The trick here is to take a good strong look at the current commitments you have and decide if the costs and requirements are beyond what you can afford.
It is also important to estimate the returns on investment for the project. How much can you expect to make from it? Will it take 6 months before it brings in revenue? Will you be sustainable until then?
Here’s an analogy. Did you know you can earn a million dollars by not watching TV?
Guess what? If you decided to give up TV and invested the money you saved, you would get that $1 million — and probably a lot more.
People rarely consider the cost of watching TV, and when they do, they usually focus on the cost of their monthly cable bill. The truth is that there are a wide variety of costs associated directly and indirectly with having a TV.

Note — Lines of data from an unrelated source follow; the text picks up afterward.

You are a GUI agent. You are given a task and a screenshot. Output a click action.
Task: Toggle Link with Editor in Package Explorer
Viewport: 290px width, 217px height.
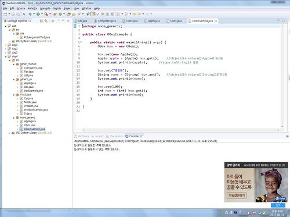[x=46, y=21]
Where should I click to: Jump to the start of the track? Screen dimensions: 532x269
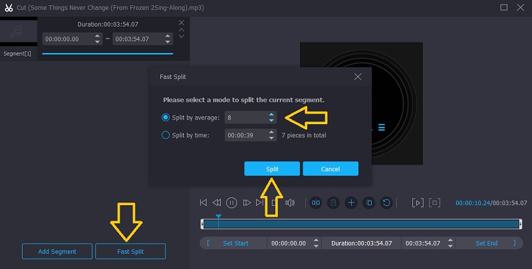coord(203,203)

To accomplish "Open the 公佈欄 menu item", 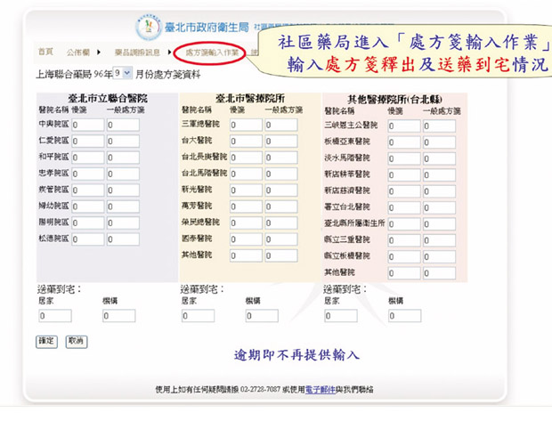I will click(78, 53).
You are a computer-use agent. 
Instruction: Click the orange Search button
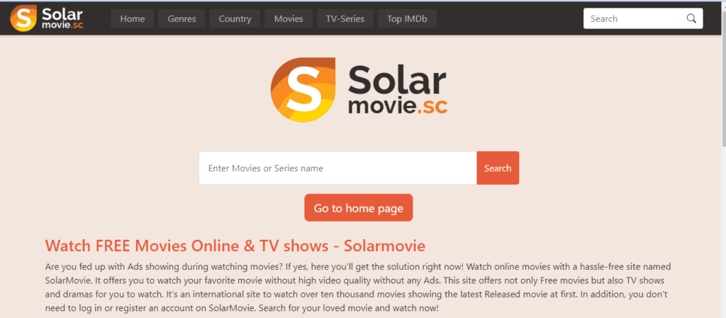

This recent article suggests that TV drains your finances because one often purchases add-ons to complement the television set. This includes cable, pay-per-view, entertainment systems, gaming consoles, movie rentals and electricity.
These products and services are the associated expenses that come along with a TV and are usually manageable if you know how to really operate on a budget.
However, there are some other implications from having a TV. These includes the subtle influence of commercials as well as the opportunity costs involved in not having a TV.
A huge hidden cost of TV that people never consider are all the commercials they watch. The commercials are there to get you to buy products — and they are effective…
At $200 in extra spending for each hour watched, that means that the average person spends an extra $6,300 a year due to TV commercials that they wouldn’t have spent if they didn’t watch TV.
Another cost often overlooked when considering the price of watching TV is the opportunities forfeited when you choose viewing over something else.
Assuming that your time is worth at least the minimum wage of $5.85 per hour, your opportunity cost is $737 a month if you view the average amount of TV.
The article concludes that if you invested the money spent on TV watching, you would make more than a million dollars in the long run by investing the money and time elsewhere.
How to Measure Opportunity Cost for Your Money Making Projects
This case study on TVs exemplifies the considerations one should take into account before embarking on a new business or website.
Opportunity cost is a very important concept which involves one question: Would you make more money doing something else with the same time and money investment?
Here’s a checklist of other questions that may help:
- When will this new project start making money?
- How much can I realistically expect to earn from it?
- What is the amount of time required on a daily basis?
- What other projects do I have at the moment that are equally important?
- Can I outsource the work for current projects effectively?
- What are the expenses involved in this project?
- Can I take on this new project and still expect to do well on my current work?
- Do I have a long term business model for this new project?